L'intimée a ensuite soutenu que l'appelant avait consenti à présenter le sac de sport et son contenu. Encore une fois, je ne puis accepter cet argument.

On a vu que le contrôle routier a entraîné la détention de l'appelant. La détention arbitraire a été imposée dès qu'il a rangé son véhicule sur le côté de la route. En raison de cette détention, on peut raisonnablement déduire que l'appelant s'est senti obligé de répondre aux questions de l'agent de police. Dans ces circonstances, il appartient au ministère public de prouver que la personne détenue a effectivement donné un consentement éclairé à la fouille tout en connaissant son droit de refuser de répondre aux questions ou de consentir à la fouille. En l'espèce, il n'y a aucune preuve en ce sens. À mon avis, le juge du procès a eu raison de conclure que l'appelant s'est senti obligé de répondre aux questions de la police. Dans les circonstances, on ne saurait dire que la fouille était consensuelle.

Les questions de la police sur le sac de sport de l'appelant et la fouille de son sac et de son véhicule étaient tous des éléments d'une fouille. De plus, cette fouille a été effectuée sans la justification requise des motifs raisonnables et probables. Elle était donc abusive et contraire à l'art. 8 de la Charte.

C. La preuve obtenue grâce à la fouille abusive devrait‑elle être admise?

La décision d'écarter un élément de preuve pour le motif qu'il est susceptible de déconsidérer l'administration de la justice, conformément au par. 24(2) de la Charte, est une question de droit (voir R. c. Collins, [1987] 1 R.C.S. 265, à la p. 275). On a également conclu qu'en général on fera preuve de retenue dans l'examen d'une décision d'un tribunal d'appel provincial relative à l'exclusion d'un élément de preuve conformément au par. 24(2) de la Charte. À la page 783 de l'arrêt R. c. Greffe, [1990] 1 R.C.S. 755, le juge Lamer, maintenant Juge en chef, écrit:

Je souligne qu'en l'absence d'erreur manifeste quant aux principes ou aux règles de droit applicables, ou en l'absence de conclusion déraisonnable, il n'appartient pas vraiment à notre Cour de réviser les conclusions tirées par les tribunaux d'instance inférieure en vertu du par. 24(2) de la Charte et de substituer son opinion à celle de la Cour d'appel: voir R. c. Duguay, [1989] 1 R.C.S. 93, à la p. 98.

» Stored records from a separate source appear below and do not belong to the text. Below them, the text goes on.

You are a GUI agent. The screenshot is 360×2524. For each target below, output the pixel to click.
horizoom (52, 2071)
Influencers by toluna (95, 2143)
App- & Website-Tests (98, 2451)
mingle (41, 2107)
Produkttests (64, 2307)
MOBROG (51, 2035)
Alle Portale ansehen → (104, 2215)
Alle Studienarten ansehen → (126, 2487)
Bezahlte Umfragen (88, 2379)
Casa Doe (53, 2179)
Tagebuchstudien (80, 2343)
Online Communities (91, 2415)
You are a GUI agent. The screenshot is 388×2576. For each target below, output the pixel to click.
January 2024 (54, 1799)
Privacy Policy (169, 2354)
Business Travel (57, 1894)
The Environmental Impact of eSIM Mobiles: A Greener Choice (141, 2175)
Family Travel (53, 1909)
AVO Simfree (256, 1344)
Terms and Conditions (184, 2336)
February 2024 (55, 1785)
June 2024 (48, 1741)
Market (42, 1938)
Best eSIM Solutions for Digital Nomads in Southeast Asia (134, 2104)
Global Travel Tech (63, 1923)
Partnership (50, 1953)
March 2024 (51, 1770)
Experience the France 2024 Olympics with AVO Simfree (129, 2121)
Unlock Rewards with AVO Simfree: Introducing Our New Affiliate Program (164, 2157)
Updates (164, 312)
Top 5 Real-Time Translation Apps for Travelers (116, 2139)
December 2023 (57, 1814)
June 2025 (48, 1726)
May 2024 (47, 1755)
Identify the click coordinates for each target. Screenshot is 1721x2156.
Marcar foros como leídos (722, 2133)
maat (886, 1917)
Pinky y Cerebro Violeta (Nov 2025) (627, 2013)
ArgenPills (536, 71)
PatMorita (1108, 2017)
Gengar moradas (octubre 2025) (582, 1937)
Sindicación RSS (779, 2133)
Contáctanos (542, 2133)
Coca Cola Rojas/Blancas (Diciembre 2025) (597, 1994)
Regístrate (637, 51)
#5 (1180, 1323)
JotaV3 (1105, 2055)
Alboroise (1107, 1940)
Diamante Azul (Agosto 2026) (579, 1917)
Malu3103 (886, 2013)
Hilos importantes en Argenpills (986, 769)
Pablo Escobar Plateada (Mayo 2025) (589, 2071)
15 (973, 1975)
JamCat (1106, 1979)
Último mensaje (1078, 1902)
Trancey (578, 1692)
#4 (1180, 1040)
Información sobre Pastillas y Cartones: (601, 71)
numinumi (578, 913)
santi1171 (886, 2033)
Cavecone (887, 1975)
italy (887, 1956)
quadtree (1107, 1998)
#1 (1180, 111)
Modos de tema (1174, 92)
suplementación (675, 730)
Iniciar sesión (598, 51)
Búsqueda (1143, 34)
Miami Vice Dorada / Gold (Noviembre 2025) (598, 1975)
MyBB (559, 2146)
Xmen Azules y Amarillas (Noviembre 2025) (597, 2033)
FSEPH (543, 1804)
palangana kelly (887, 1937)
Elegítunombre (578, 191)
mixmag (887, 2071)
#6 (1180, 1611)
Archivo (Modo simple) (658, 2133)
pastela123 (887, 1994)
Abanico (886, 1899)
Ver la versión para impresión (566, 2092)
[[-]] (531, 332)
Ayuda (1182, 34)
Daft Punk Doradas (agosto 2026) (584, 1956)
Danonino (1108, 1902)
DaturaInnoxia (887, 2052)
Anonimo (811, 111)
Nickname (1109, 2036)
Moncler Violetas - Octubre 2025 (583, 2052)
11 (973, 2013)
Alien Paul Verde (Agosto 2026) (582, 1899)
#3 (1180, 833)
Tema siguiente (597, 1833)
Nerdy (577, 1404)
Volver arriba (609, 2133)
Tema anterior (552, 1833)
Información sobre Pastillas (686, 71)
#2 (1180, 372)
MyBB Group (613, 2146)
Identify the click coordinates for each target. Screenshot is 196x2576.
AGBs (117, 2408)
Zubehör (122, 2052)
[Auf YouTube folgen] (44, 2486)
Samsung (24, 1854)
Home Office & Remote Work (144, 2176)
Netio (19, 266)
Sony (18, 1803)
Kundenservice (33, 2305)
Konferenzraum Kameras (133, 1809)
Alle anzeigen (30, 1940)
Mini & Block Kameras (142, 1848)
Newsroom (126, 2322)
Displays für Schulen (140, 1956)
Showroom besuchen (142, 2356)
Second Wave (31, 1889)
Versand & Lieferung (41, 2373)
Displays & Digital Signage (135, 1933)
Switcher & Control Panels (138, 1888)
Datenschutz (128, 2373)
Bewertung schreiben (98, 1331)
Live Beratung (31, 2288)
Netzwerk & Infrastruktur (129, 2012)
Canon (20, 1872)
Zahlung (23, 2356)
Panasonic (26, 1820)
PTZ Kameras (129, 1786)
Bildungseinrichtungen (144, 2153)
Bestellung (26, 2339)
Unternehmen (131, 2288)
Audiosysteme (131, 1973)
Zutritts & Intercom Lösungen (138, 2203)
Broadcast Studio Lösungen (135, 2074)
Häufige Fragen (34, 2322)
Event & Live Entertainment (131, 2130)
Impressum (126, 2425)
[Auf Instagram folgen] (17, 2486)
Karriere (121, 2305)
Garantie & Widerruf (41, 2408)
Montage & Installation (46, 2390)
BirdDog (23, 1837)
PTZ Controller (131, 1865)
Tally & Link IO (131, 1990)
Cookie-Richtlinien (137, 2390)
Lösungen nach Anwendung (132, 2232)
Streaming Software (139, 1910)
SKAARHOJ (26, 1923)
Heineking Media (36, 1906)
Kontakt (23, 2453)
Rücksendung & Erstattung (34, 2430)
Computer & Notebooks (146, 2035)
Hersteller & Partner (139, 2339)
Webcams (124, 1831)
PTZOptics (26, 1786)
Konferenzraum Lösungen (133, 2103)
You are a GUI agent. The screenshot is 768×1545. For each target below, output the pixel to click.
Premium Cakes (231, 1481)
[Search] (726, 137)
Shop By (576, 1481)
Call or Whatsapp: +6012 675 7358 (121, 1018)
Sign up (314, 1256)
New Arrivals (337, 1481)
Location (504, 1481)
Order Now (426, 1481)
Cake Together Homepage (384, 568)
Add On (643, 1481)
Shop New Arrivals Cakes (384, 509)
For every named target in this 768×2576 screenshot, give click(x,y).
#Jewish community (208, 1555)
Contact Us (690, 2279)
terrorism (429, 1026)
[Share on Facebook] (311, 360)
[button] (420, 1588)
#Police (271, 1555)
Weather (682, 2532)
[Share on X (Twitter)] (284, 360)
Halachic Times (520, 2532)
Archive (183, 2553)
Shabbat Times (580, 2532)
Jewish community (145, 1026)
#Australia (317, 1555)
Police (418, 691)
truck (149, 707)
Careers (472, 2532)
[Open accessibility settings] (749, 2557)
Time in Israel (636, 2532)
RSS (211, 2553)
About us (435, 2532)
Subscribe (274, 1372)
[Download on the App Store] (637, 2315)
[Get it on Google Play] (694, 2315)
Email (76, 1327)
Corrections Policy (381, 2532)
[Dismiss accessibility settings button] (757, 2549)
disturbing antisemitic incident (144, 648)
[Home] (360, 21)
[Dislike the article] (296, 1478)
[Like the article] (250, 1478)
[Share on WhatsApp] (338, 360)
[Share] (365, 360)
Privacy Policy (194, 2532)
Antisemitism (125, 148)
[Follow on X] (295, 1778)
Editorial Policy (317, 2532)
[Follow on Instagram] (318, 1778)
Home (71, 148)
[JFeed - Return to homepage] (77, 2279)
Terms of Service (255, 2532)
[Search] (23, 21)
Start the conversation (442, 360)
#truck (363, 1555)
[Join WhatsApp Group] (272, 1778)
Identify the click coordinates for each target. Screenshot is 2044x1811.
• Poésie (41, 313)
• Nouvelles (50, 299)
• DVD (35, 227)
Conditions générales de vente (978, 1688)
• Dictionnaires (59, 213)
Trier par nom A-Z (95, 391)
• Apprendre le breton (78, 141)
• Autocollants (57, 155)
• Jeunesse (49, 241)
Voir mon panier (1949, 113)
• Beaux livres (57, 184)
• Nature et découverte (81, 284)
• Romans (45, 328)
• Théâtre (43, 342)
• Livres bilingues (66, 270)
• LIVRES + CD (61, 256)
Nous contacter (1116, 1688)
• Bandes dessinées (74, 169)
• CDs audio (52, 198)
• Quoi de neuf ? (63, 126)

Voir aussi R. c. Wise, [1992] 1 R.C.S. 527.

Toutefois, il importe de souligner que, dans l'arrêt R. c. Collins, précité, le juge Lamer a également averti les tribunaux d'appel provinciaux qu'ils ne devraient pas s'ingérer trop promptement dans les décisions des juges de première instance sur les questions relatives au par. 24(2). À la page 283 de cet arrêt, on lit ceci:

En effet, le juge aura satisfait à ce critère si les juges d'appel refusent de s'ingérer dans sa décision en utilisant la déclaration bien connue qu'ils sont d'avis que cette décision n'est pas déraisonnable, même s'il se peut qu'ils aient tranché la question différemment.

En l'espèce, le juge du procès ne semble pas avoir tiré une conclusion de fait déraisonnable ni commis une erreur de droit. Néanmoins, la Cour d'appel à la majorité a renversé sa décision. En toute déférence, je suis d'avis que la Cour d'appel à la majorité a commis une erreur à cet égard et s'est ingérée trop promptement dans les conclusions du juge du procès.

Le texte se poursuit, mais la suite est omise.